:: What is required ::
Reproduce word for word the lines of the listing, starting with the line that contains "Where should I" and going on through the end of the listing. Leave the pictures out of your copy.

:: Supplied material ::
┌──

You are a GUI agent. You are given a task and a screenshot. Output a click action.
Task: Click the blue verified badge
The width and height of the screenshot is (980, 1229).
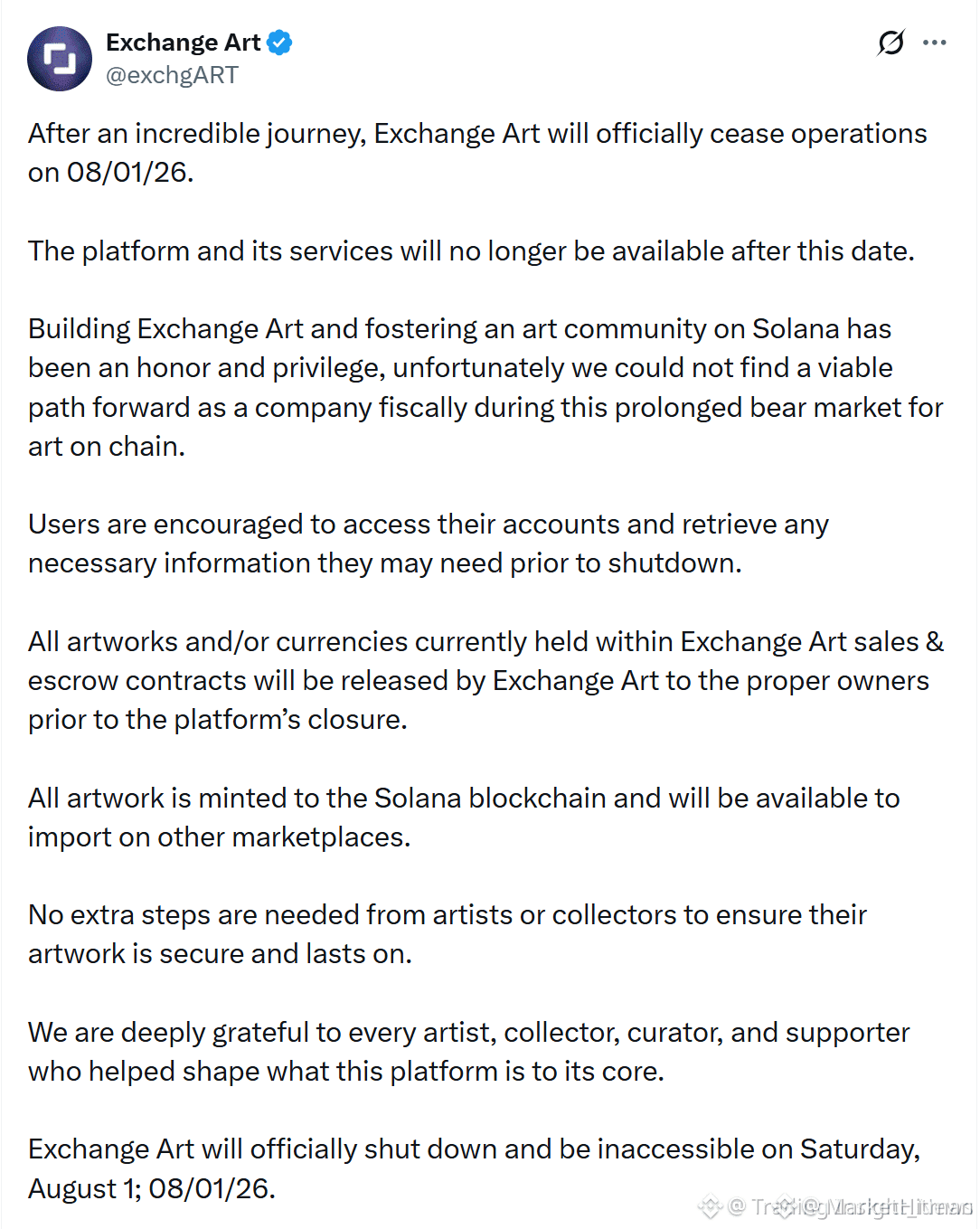click(280, 43)
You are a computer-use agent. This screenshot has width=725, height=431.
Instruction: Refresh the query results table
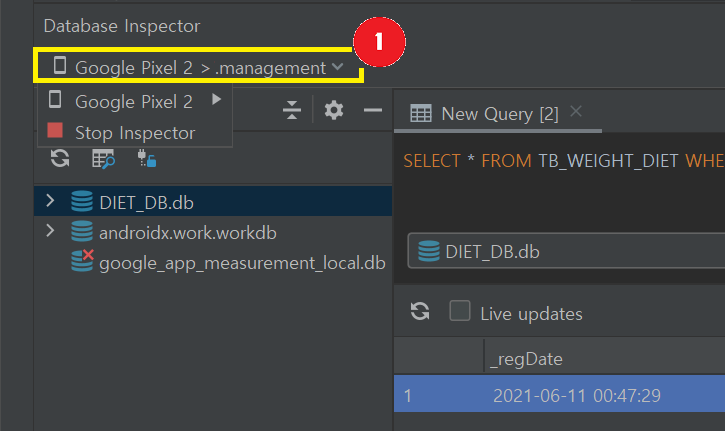pyautogui.click(x=420, y=312)
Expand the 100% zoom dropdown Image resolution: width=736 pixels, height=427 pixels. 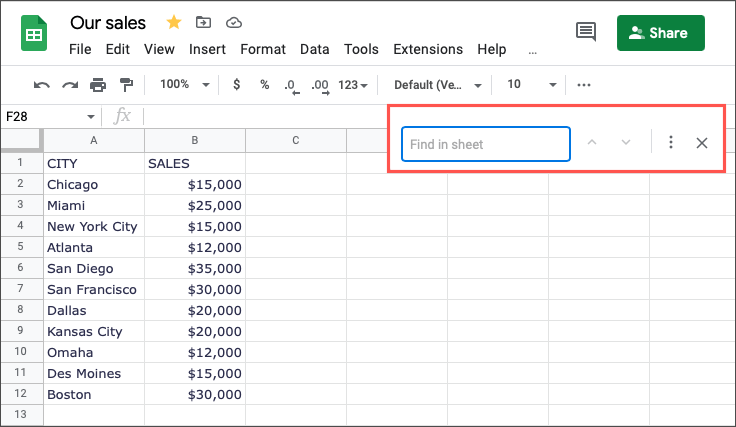coord(185,85)
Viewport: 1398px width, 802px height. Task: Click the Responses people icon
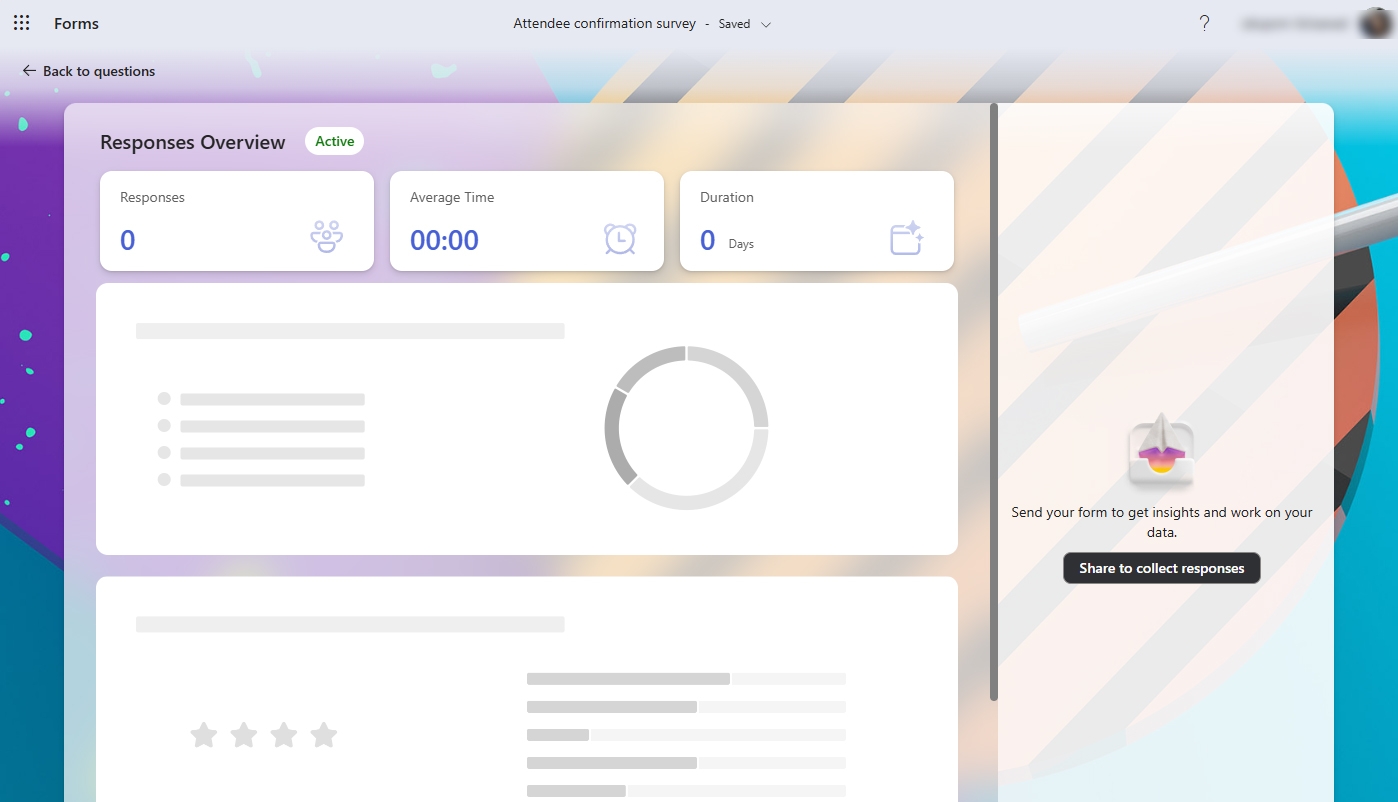click(x=326, y=236)
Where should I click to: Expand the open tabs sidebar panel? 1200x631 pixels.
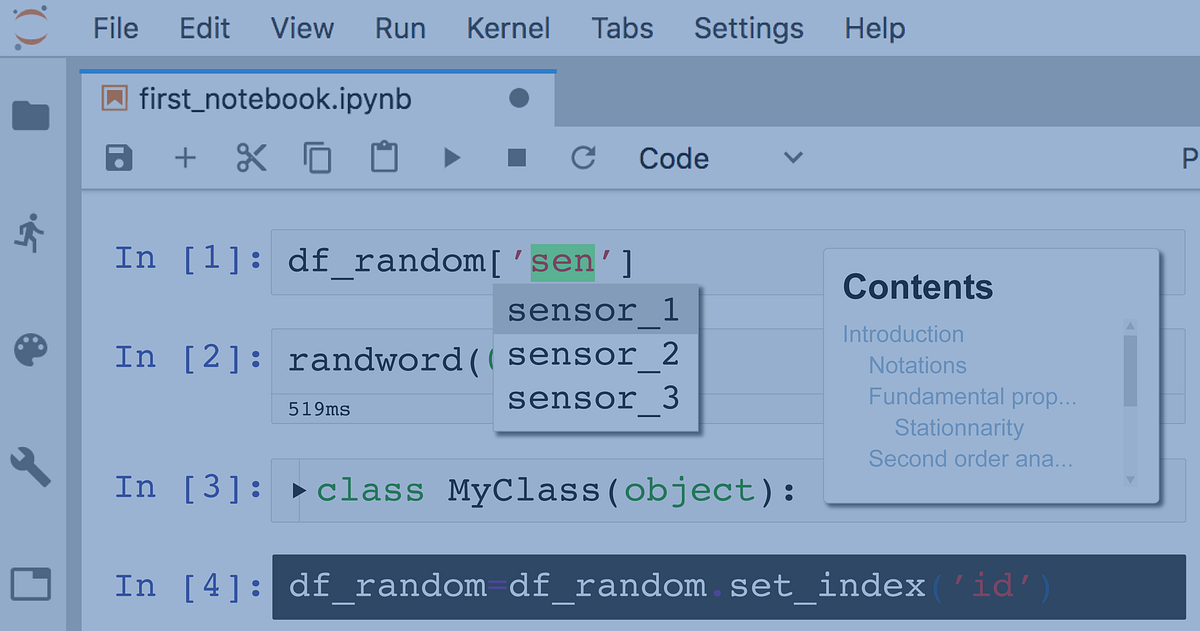[31, 583]
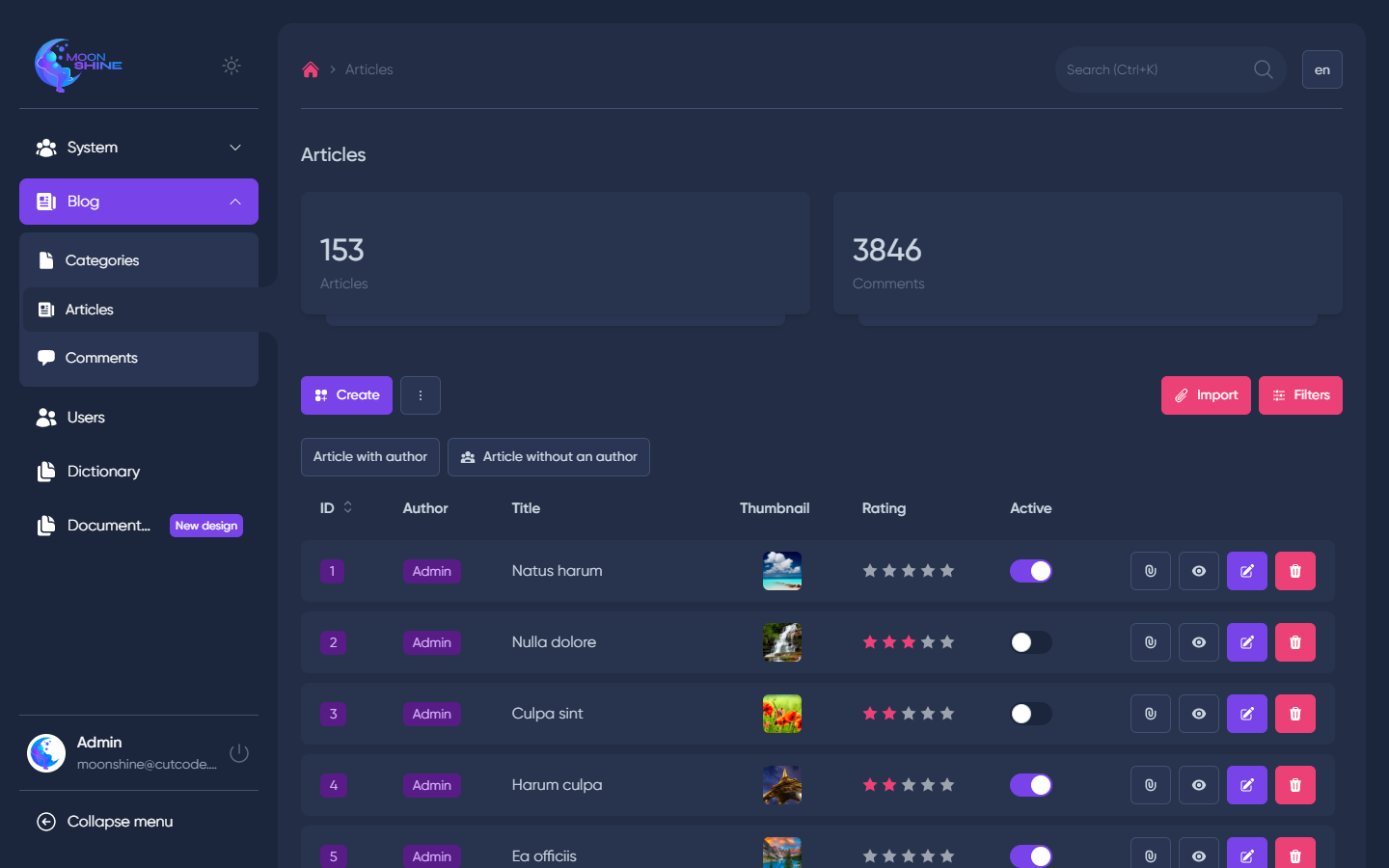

└──

:: Task answer ::
Where should I click to: Expand the open tabs sidebar panel? 1200x631 pixels.
[31, 583]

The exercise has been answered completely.